Activity:
Retype the lines below exactly, but only those from the line that has "Where should I click to: Open" through the line that has "Task: Close the bash terminal window". Omit every picture.

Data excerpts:

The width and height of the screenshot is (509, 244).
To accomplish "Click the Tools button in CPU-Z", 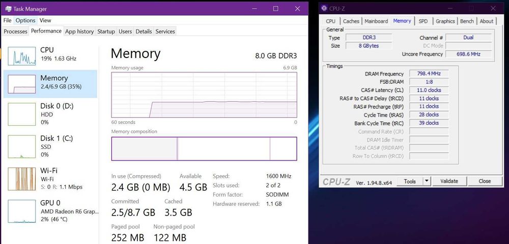I will click(x=410, y=181).
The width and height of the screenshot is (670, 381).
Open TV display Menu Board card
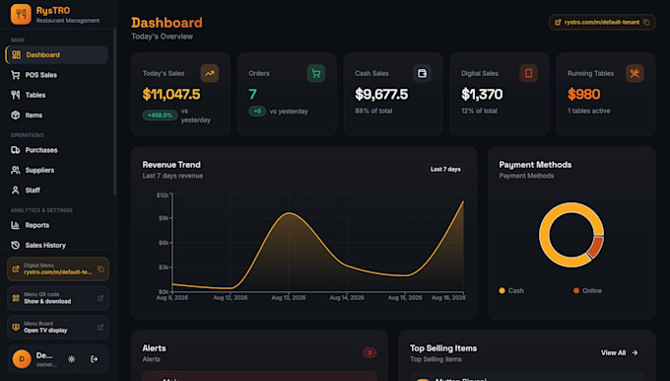click(58, 327)
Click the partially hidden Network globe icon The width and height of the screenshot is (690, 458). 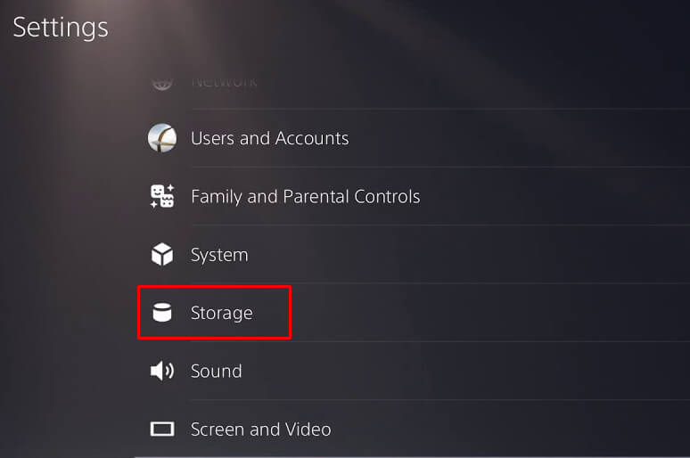pos(161,83)
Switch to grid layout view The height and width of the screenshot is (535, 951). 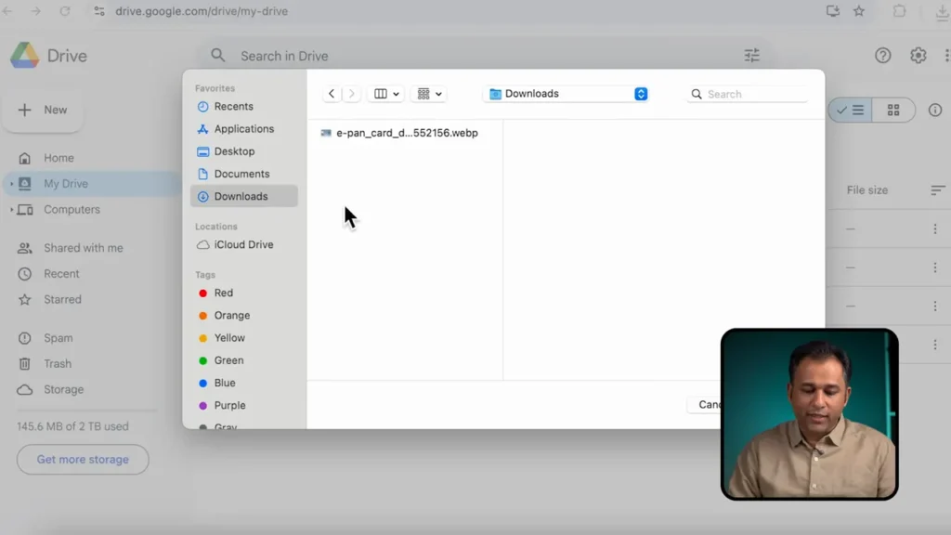click(x=893, y=111)
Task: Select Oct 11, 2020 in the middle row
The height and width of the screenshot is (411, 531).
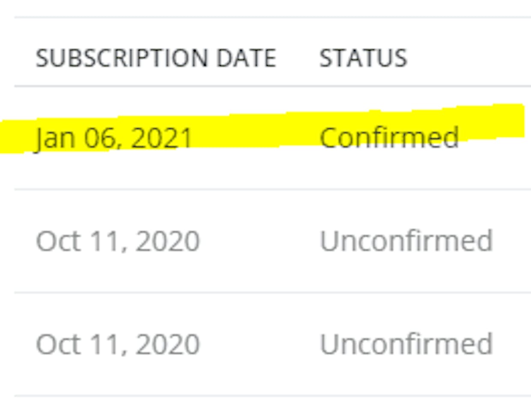Action: [118, 241]
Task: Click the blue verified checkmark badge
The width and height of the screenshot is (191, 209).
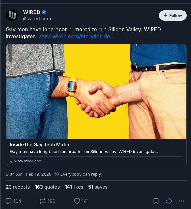Action: coord(44,12)
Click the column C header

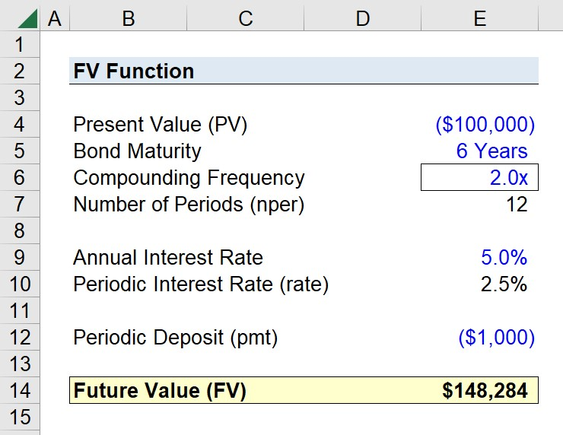pos(245,17)
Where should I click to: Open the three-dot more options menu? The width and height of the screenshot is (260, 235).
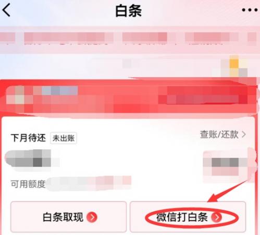[x=250, y=10]
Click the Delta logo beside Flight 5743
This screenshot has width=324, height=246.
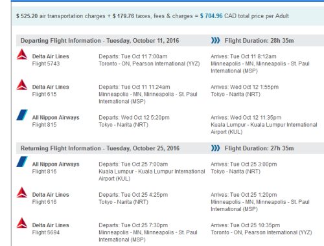coord(22,54)
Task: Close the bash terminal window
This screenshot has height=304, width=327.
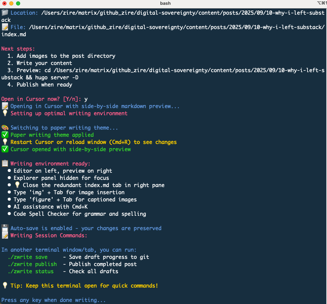Action: (x=4, y=3)
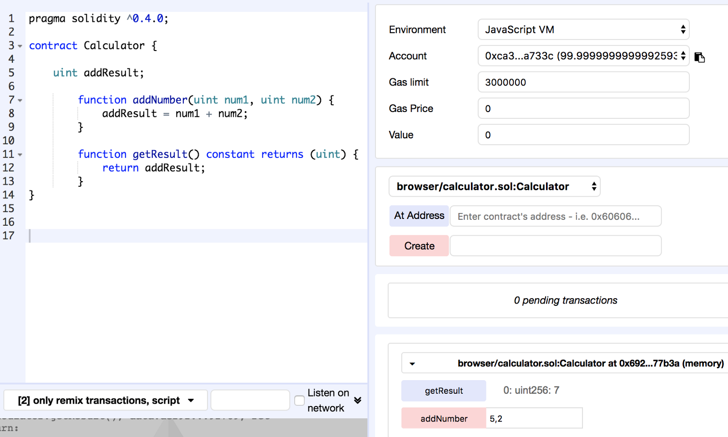Open the Account selection dropdown
The height and width of the screenshot is (437, 728).
[x=583, y=56]
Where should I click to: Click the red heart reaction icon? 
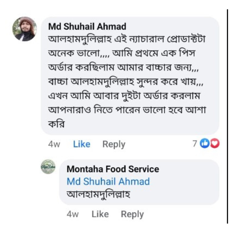pyautogui.click(x=215, y=143)
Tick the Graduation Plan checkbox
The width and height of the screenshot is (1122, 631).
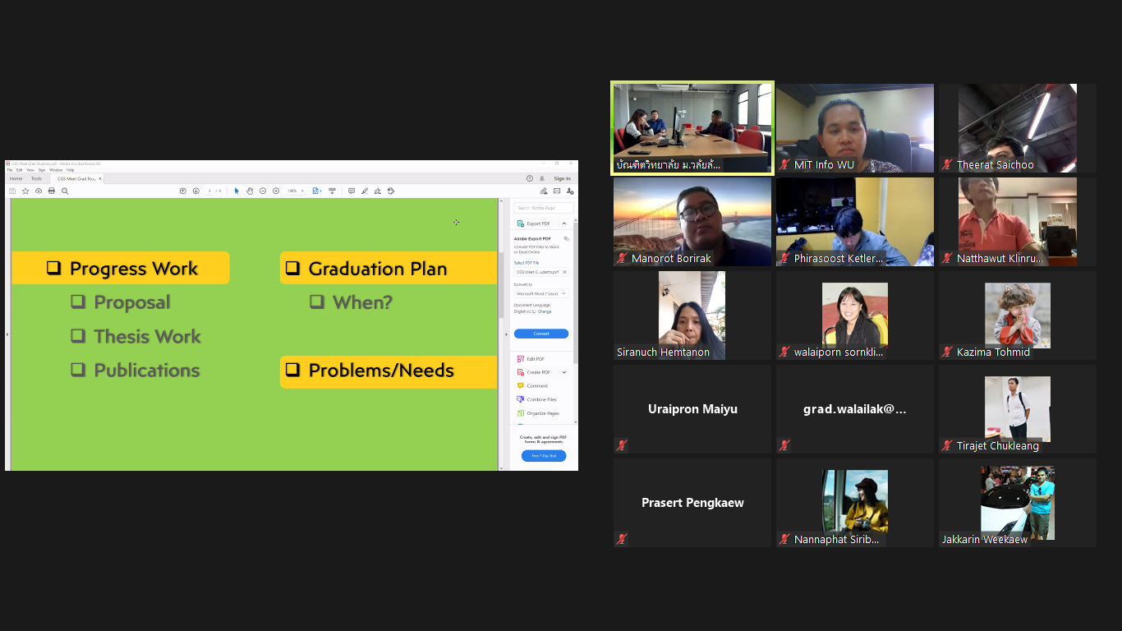pos(292,269)
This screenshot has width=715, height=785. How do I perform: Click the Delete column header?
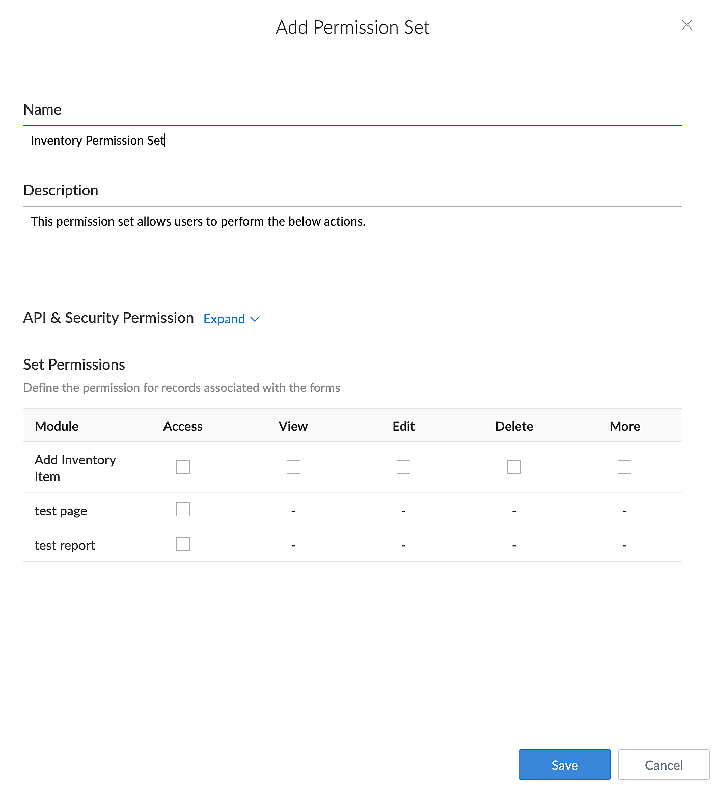point(514,426)
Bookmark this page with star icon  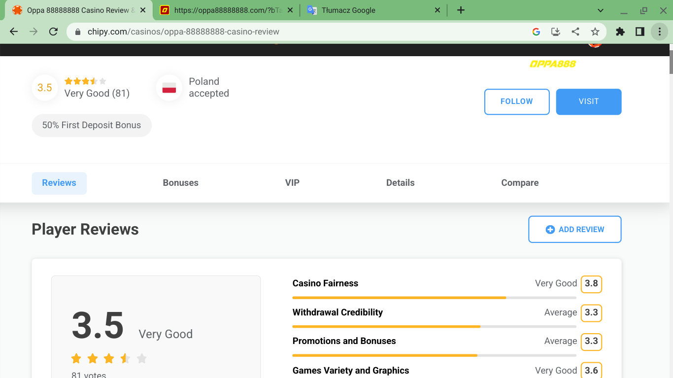(x=595, y=32)
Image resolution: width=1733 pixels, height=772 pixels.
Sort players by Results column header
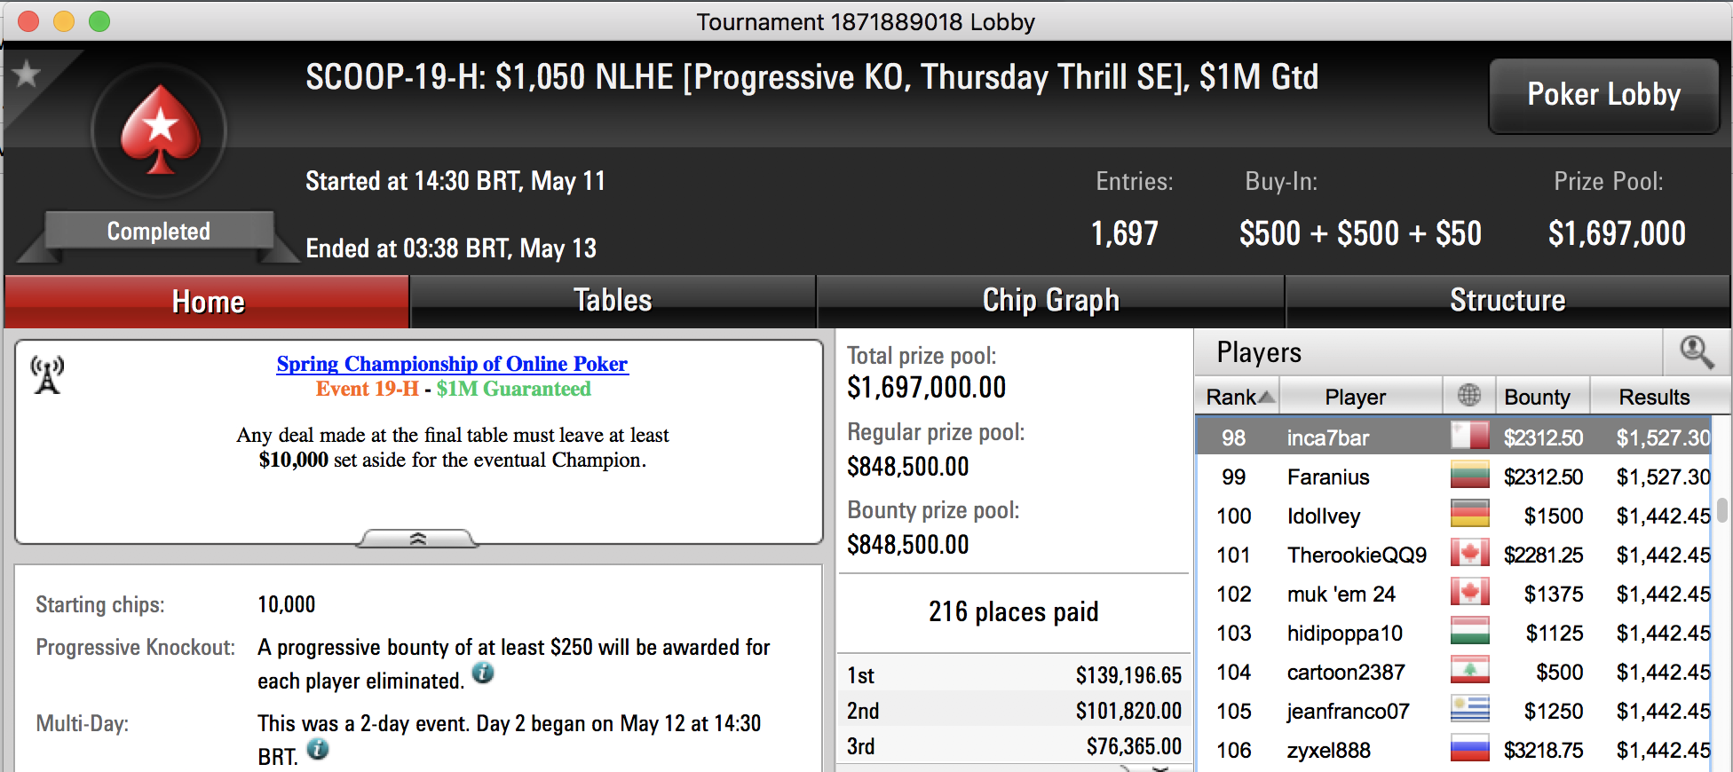click(x=1654, y=397)
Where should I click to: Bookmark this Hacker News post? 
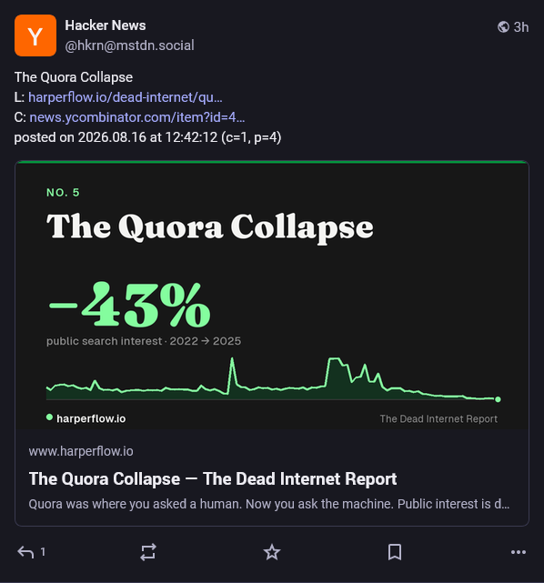click(x=395, y=552)
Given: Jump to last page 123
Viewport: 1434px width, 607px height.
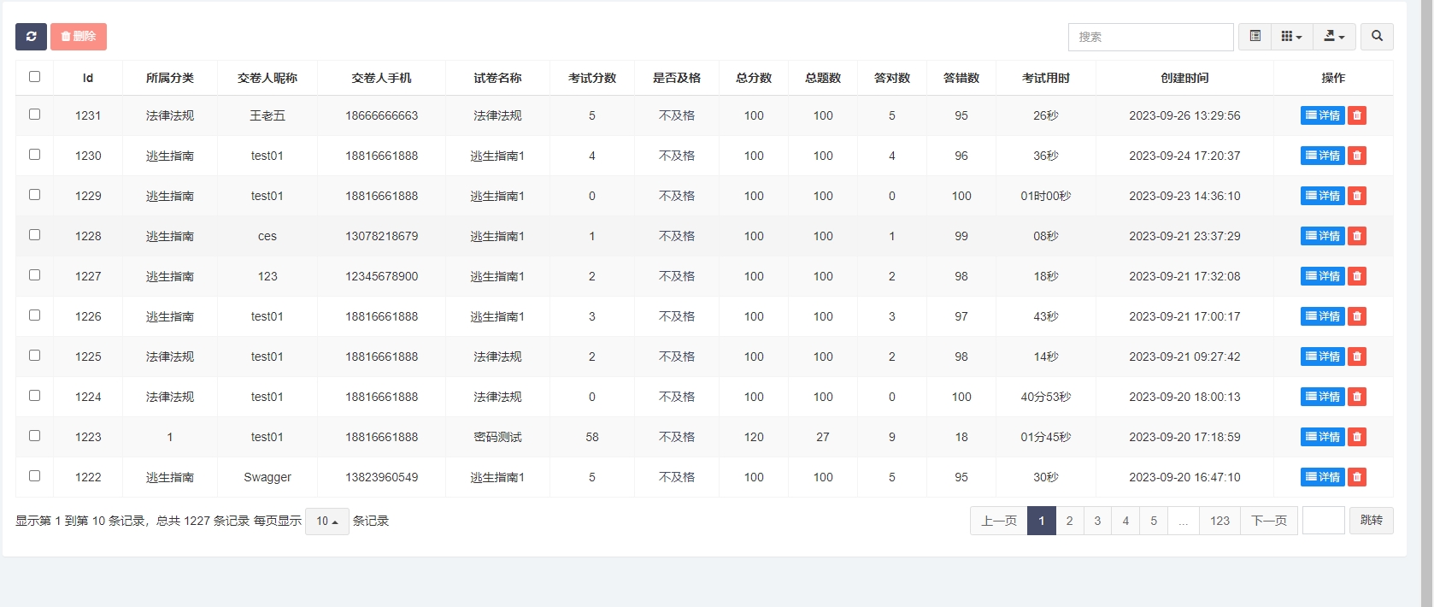Looking at the screenshot, I should coord(1219,521).
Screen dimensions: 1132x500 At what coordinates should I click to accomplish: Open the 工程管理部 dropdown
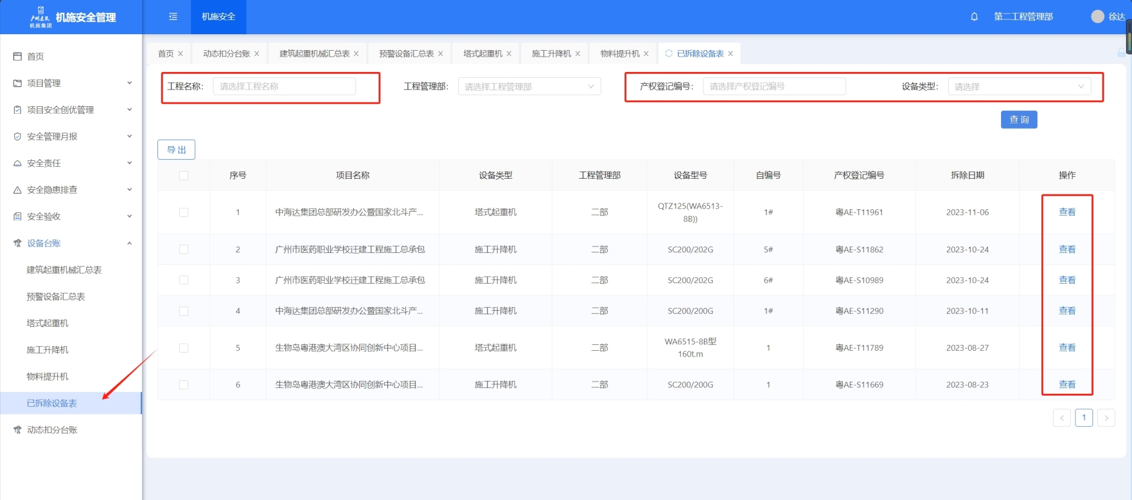click(x=529, y=87)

Output for this task:
Where should I click to: Open the three-dot more options menu? The width and height of the screenshot is (260, 235).
[x=250, y=10]
Click the Delta logo beside Flight 5743
This screenshot has width=324, height=246.
coord(22,54)
Task: Close the bash terminal window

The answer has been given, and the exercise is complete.